• WHAT TO DO
Each entry, in full: copy it out exactly.

Stored records:

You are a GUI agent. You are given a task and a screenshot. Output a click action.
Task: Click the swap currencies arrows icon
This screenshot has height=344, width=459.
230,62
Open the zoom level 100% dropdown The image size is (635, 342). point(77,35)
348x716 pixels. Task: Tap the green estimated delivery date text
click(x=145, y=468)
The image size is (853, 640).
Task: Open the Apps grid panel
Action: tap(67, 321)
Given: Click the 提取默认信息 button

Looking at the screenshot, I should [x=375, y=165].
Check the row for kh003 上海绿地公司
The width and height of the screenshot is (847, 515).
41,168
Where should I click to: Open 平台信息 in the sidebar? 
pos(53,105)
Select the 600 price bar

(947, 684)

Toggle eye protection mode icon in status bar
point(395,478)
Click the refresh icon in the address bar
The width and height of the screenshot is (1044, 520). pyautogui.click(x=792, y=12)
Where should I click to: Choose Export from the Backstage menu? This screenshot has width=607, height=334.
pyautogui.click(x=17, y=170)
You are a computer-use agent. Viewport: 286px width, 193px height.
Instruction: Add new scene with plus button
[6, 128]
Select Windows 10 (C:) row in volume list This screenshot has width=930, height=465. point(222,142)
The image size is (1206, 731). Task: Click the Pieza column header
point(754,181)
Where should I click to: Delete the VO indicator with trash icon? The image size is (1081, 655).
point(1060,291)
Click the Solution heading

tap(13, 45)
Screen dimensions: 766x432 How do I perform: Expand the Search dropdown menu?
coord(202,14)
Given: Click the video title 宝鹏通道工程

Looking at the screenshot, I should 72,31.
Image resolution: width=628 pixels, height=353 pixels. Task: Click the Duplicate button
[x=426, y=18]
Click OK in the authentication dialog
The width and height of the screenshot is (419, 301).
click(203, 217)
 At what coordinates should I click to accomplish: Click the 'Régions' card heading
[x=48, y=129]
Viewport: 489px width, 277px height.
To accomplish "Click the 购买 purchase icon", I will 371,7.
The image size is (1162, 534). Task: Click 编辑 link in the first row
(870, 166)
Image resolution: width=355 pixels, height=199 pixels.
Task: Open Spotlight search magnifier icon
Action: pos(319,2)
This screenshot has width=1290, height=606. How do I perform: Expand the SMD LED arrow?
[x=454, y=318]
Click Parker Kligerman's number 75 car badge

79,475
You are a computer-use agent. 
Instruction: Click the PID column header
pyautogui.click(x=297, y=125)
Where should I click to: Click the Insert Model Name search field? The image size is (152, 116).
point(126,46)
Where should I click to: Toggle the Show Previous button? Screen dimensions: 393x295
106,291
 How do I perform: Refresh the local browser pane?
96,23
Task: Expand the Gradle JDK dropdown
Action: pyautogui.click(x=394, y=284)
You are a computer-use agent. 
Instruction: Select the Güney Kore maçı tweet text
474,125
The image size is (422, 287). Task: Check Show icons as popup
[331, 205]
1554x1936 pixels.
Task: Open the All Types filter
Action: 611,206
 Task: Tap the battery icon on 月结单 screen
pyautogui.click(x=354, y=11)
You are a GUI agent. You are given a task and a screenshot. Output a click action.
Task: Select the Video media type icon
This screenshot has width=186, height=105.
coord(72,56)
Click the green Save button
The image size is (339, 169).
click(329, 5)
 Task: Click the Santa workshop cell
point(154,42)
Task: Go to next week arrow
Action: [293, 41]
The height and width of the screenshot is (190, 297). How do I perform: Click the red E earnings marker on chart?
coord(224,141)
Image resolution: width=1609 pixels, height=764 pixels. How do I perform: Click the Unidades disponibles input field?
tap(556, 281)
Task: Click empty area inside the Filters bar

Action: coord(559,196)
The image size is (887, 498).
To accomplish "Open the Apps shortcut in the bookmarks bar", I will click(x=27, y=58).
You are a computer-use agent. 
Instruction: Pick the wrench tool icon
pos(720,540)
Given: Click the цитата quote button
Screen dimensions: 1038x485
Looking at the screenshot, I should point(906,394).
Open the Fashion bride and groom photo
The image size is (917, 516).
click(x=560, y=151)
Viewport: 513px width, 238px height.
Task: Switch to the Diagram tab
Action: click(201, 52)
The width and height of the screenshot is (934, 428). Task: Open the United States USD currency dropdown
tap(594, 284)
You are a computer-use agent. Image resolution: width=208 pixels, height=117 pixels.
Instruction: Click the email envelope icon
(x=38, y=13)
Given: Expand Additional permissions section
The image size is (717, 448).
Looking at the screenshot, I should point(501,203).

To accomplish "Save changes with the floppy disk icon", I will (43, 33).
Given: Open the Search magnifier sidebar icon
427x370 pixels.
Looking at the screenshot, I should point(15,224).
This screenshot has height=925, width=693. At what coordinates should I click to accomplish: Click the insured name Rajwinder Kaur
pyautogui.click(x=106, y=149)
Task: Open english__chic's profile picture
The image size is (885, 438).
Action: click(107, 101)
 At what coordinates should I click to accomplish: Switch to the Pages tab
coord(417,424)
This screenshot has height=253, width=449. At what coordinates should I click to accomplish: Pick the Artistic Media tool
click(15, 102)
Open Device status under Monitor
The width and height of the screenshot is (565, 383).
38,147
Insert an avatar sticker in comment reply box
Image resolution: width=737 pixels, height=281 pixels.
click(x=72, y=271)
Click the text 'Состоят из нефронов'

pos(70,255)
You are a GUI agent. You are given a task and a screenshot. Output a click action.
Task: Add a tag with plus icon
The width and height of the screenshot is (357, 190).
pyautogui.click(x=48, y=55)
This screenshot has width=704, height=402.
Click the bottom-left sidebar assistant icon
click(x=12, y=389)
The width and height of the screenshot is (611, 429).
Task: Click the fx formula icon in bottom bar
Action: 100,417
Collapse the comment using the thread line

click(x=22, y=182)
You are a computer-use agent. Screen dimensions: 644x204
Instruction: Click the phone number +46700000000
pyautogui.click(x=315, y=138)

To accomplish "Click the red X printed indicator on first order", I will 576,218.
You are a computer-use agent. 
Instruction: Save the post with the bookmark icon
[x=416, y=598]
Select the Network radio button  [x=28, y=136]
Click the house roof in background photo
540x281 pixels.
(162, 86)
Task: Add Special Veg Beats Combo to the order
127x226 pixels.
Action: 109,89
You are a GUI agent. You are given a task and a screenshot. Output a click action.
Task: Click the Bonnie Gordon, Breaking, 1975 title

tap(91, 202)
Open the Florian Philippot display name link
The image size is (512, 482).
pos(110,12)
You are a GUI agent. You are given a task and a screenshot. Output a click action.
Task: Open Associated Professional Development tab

• SOLUTION TO THE EXERCISE
You are a GUI agent. You are given a task and a screenshot. Output a click action.
Task: Click the swap currencies arrows icon
This screenshot has height=344, width=459.
230,62
Open the zoom level 100% dropdown The image size is (635, 342). point(77,35)
348x716 pixels. Task: Tap the green estimated delivery date text
click(x=145, y=468)
The image size is (853, 640).
Task: Open the Apps grid panel
Action: tap(67, 321)
Given: Click the 提取默认信息 button

Looking at the screenshot, I should [x=375, y=165].
Check the row for kh003 上海绿地公司
The width and height of the screenshot is (847, 515).
41,168
Where should I click to: Open 平台信息 in the sidebar? 
pos(53,105)
Select the 600 price bar

(947, 684)

Toggle eye protection mode icon in status bar
point(395,478)
Click the refresh icon in the address bar
The width and height of the screenshot is (1044, 520). pyautogui.click(x=792, y=12)
Where should I click to: Choose Export from the Backstage menu? This screenshot has width=607, height=334.
pyautogui.click(x=17, y=170)
You are a computer-use agent. Viewport: 286px width, 193px height.
Instruction: Add new scene with plus button
[6, 128]
Select Windows 10 (C:) row in volume list This screenshot has width=930, height=465. point(222,142)
The image size is (1206, 731). Task: Click the Pieza column header
point(754,181)
Where should I click to: Delete the VO indicator with trash icon? The image size is (1081, 655).
point(1060,291)
Click the Solution heading

tap(13, 45)
Screen dimensions: 766x432 How do I perform: Expand the Search dropdown menu?
coord(202,14)
Given: Click the video title 宝鹏通道工程

Looking at the screenshot, I should 72,31.
Image resolution: width=628 pixels, height=353 pixels. Task: Click the Duplicate button
[x=426, y=18]
Click OK in the authentication dialog
The width and height of the screenshot is (419, 301).
click(203, 217)
 At what coordinates should I click to accomplish: Click the 'Régions' card heading
[x=48, y=129]
Viewport: 489px width, 277px height.
To accomplish "Click the 购买 purchase icon", I will 371,7.
The image size is (1162, 534). Task: Click 编辑 link in the first row
(870, 166)
Image resolution: width=355 pixels, height=199 pixels.
Task: Open Spotlight search magnifier icon
Action: pos(319,2)
This screenshot has width=1290, height=606. How do I perform: Expand the SMD LED arrow?
[x=454, y=318]
Click Parker Kligerman's number 75 car badge

79,475
You are a computer-use agent. 
Instruction: Click the PID column header
pyautogui.click(x=297, y=125)
Where should I click to: Click the Insert Model Name search field? The image size is (152, 116).
point(126,46)
Where should I click to: Toggle the Show Previous button? Screen dimensions: 393x295
106,291
 How do I perform: Refresh the local browser pane?
96,23
Task: Expand the Gradle JDK dropdown
Action: pyautogui.click(x=394, y=284)
You are a computer-use agent. 
Instruction: Select the Güney Kore maçı tweet text
474,125
The image size is (422, 287). Task: Check Show icons as popup
[331, 205]
1554x1936 pixels.
Task: Open the All Types filter
Action: 611,206
 Task: Tap the battery icon on 月结单 screen
pyautogui.click(x=354, y=11)
You are a GUI agent. You are given a task and a screenshot. Output a click action.
Task: Select the Video media type icon
This screenshot has width=186, height=105.
coord(72,56)
Click the green Save button
The image size is (339, 169).
click(329, 5)
 Task: Click the Santa workshop cell
point(154,42)
Task: Go to next week arrow
Action: [293, 41]
The height and width of the screenshot is (190, 297). How do I perform: Click the red E earnings marker on chart?
coord(224,141)
Image resolution: width=1609 pixels, height=764 pixels. How do I perform: Click the Unidades disponibles input field?
tap(556, 281)
Task: Click empty area inside the Filters bar

Action: coord(559,196)
The image size is (887, 498).
To accomplish "Open the Apps shortcut in the bookmarks bar", I will click(x=27, y=58).
You are a computer-use agent. 
Instruction: Pick the wrench tool icon
pos(720,540)
Given: Click the цитата quote button
Screen dimensions: 1038x485
Looking at the screenshot, I should point(906,394).
Open the Fashion bride and groom photo
The image size is (917, 516).
click(x=560, y=151)
Viewport: 513px width, 238px height.
Task: Switch to the Diagram tab
Action: click(201, 52)
The width and height of the screenshot is (934, 428). Task: Open the United States USD currency dropdown
tap(594, 284)
You are a computer-use agent. Image resolution: width=208 pixels, height=117 pixels.
Instruction: Click the email envelope icon
(x=38, y=13)
Given: Expand Additional permissions section
The image size is (717, 448).
Looking at the screenshot, I should point(501,203).

To accomplish "Save changes with the floppy disk icon", I will (43, 33).
Given: Open the Search magnifier sidebar icon
427x370 pixels.
Looking at the screenshot, I should point(15,224).
This screenshot has height=925, width=693. At what coordinates should I click to accomplish: Click the insured name Rajwinder Kaur
pyautogui.click(x=106, y=149)
Task: Open english__chic's profile picture
The image size is (885, 438).
Action: click(107, 101)
 At what coordinates should I click to accomplish: Switch to the Pages tab
coord(417,424)
This screenshot has height=253, width=449. At what coordinates should I click to accomplish: Pick the Artistic Media tool
click(15, 102)
Open Device status under Monitor
The width and height of the screenshot is (565, 383).
38,147
Insert an avatar sticker in comment reply box
Image resolution: width=737 pixels, height=281 pixels.
click(x=72, y=271)
Click the text 'Состоят из нефронов'

pos(70,255)
You are a GUI agent. You are given a task and a screenshot. Output a click action.
Task: Add a tag with plus icon
The width and height of the screenshot is (357, 190).
pyautogui.click(x=48, y=55)
This screenshot has width=704, height=402.
Click the bottom-left sidebar assistant icon
click(x=12, y=389)
The width and height of the screenshot is (611, 429).
Task: Click the fx formula icon in bottom bar
Action: 100,417
Collapse the comment using the thread line

click(x=22, y=182)
You are a computer-use agent. Screen dimensions: 644x204
Instruction: Click the phone number +46700000000
pyautogui.click(x=315, y=138)

To accomplish "Click the red X printed indicator on first order", I will 576,218.
You are a computer-use agent. 
Instruction: Save the post with the bookmark icon
[x=416, y=598]
Select the Network radio button  [x=28, y=136]
Click the house roof in background photo
540x281 pixels.
(162, 86)
Task: Add Special Veg Beats Combo to the order
127x226 pixels.
Action: 109,89
You are a GUI agent. You are given a task and a screenshot. Output a click action.
Task: Click the Bonnie Gordon, Breaking, 1975 title

tap(91, 202)
Open the Florian Philippot display name link
The image size is (512, 482).
pos(110,12)
You are a GUI agent. You are given a task and a screenshot. Output a click action.
Task: Open Associated Professional Development tab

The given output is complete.